### Exercise directions:
All records are to be retyped faithfully and completely.

### Task input:
*****
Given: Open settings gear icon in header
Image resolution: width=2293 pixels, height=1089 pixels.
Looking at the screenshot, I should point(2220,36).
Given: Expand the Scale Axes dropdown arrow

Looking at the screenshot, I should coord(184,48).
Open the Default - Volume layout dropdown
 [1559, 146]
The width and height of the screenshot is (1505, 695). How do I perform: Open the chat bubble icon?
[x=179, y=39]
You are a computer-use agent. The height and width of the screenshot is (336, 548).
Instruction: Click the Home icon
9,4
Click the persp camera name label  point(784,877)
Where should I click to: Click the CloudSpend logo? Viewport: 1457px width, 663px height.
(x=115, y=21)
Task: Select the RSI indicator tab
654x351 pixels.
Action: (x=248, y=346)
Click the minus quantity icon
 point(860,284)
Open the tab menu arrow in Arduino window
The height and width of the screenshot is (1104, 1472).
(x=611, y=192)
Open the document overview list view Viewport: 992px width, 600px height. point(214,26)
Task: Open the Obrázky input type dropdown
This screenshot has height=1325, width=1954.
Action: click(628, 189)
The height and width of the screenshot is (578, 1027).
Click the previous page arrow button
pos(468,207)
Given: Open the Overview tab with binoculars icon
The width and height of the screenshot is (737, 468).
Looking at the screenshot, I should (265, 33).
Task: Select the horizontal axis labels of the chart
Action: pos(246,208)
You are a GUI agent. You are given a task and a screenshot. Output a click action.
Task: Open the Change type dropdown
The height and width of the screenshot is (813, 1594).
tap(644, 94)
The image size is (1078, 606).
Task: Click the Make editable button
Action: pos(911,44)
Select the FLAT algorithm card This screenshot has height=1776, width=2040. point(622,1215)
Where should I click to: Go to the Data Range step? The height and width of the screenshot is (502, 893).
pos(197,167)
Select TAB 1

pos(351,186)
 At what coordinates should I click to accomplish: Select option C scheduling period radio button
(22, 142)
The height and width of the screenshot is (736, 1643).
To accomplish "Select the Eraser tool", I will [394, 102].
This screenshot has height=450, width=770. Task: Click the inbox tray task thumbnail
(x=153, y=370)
*****
### Exercise solution:
Given: Open settings gear icon in header
Image resolution: width=2293 pixels, height=1089 pixels.
Looking at the screenshot, I should point(2220,36).
Given: Expand the Scale Axes dropdown arrow

Looking at the screenshot, I should coord(184,48).
Open the Default - Volume layout dropdown
 [1559, 146]
The width and height of the screenshot is (1505, 695). How do I perform: Open the chat bubble icon?
[x=179, y=39]
You are a computer-use agent. The height and width of the screenshot is (336, 548).
Instruction: Click the Home icon
9,4
Click the persp camera name label  point(784,877)
Where should I click to: Click the CloudSpend logo? Viewport: 1457px width, 663px height.
(x=115, y=21)
Task: Select the RSI indicator tab
654x351 pixels.
Action: (x=248, y=346)
Click the minus quantity icon
 point(860,284)
Open the tab menu arrow in Arduino window
The height and width of the screenshot is (1104, 1472).
(x=611, y=192)
Open the document overview list view Viewport: 992px width, 600px height. point(214,26)
Task: Open the Obrázky input type dropdown
This screenshot has height=1325, width=1954.
Action: click(628, 189)
The height and width of the screenshot is (578, 1027).
Click the previous page arrow button
pos(468,207)
Given: Open the Overview tab with binoculars icon
The width and height of the screenshot is (737, 468).
Looking at the screenshot, I should (265, 33).
Task: Select the horizontal axis labels of the chart
Action: pos(246,208)
You are a GUI agent. You are given a task and a screenshot. Output a click action.
Task: Open the Change type dropdown
The height and width of the screenshot is (813, 1594).
tap(644, 94)
The image size is (1078, 606).
Task: Click the Make editable button
Action: pos(911,44)
Select the FLAT algorithm card This screenshot has height=1776, width=2040. point(622,1215)
Where should I click to: Go to the Data Range step? The height and width of the screenshot is (502, 893).
pos(197,167)
Select TAB 1

pos(351,186)
 At what coordinates should I click to accomplish: Select option C scheduling period radio button
(22, 142)
The height and width of the screenshot is (736, 1643).
To accomplish "Select the Eraser tool", I will [394, 102].
This screenshot has height=450, width=770. Task: Click the inbox tray task thumbnail
(x=153, y=370)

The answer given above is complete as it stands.